### Problem description
The records that follow are to be repeated exactly, without any pictures.

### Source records
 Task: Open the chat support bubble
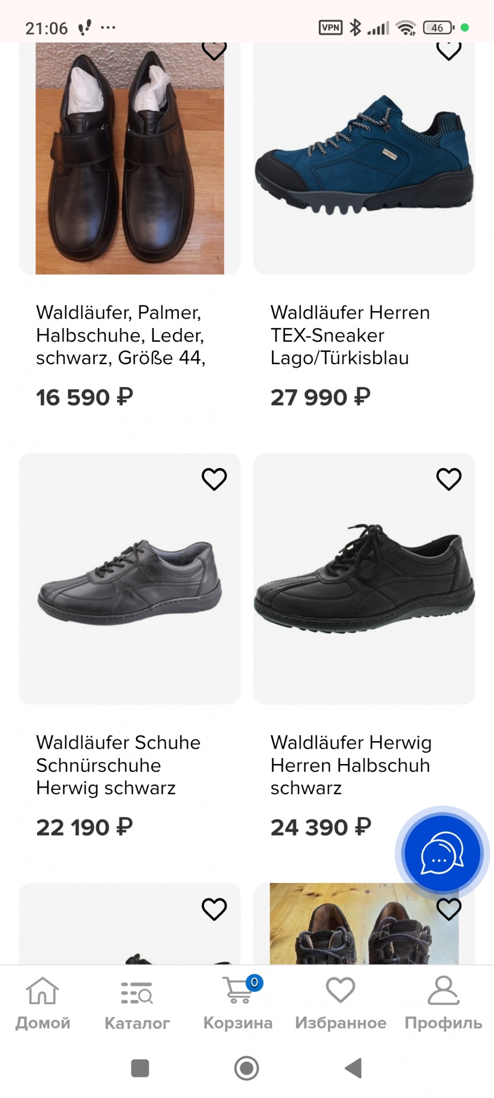[442, 853]
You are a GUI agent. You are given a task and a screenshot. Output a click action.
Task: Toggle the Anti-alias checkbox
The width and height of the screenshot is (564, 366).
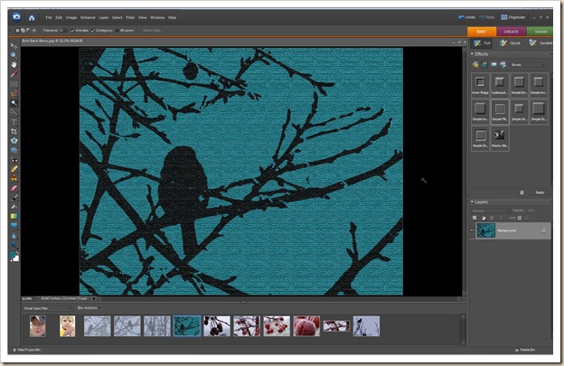73,30
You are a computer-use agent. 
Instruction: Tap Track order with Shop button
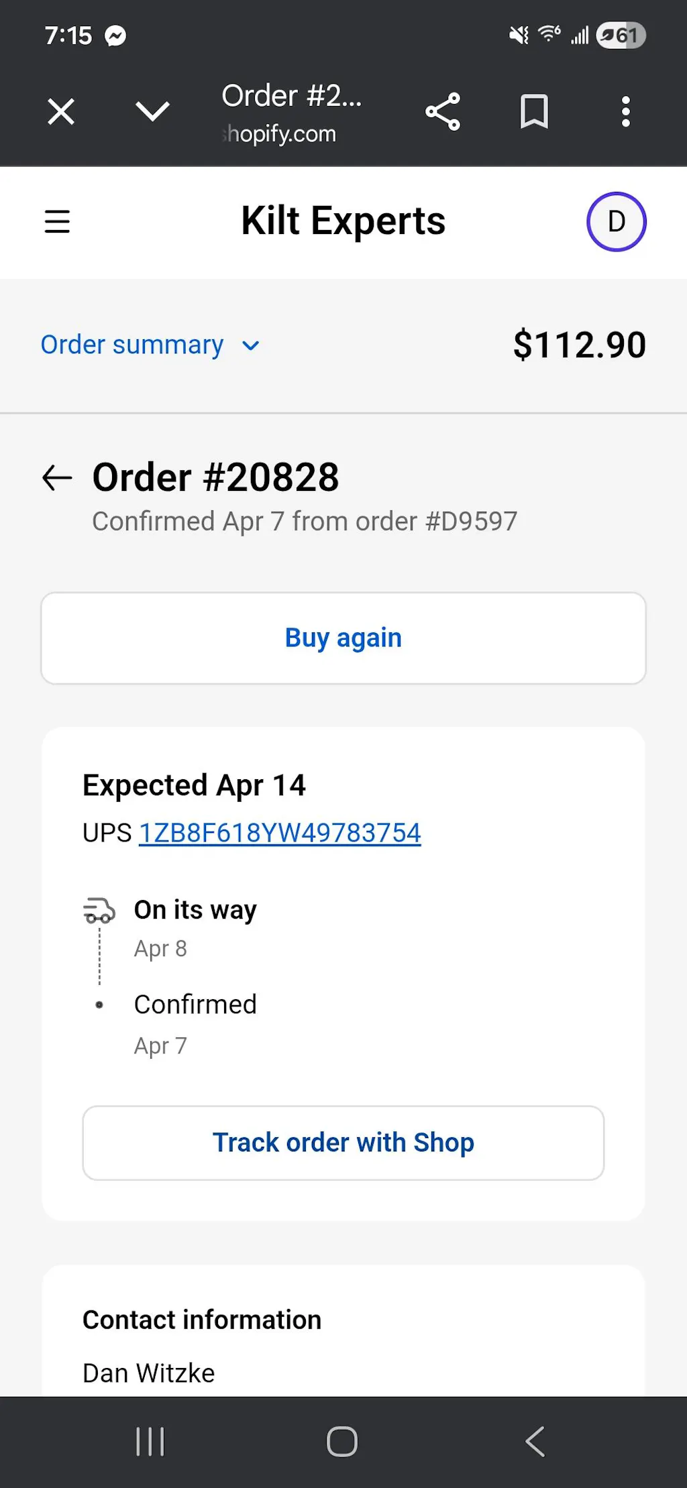tap(343, 1143)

### Solution
 Task: Open the chat support bubble
[442, 853]
You are a GUI agent. You are given a task and a screenshot. Output a click action.
Task: Toggle the Anti-alias checkbox
The width and height of the screenshot is (564, 366).
73,30
You are a computer-use agent. 
Instruction: Tap Track order with Shop button
tap(343, 1143)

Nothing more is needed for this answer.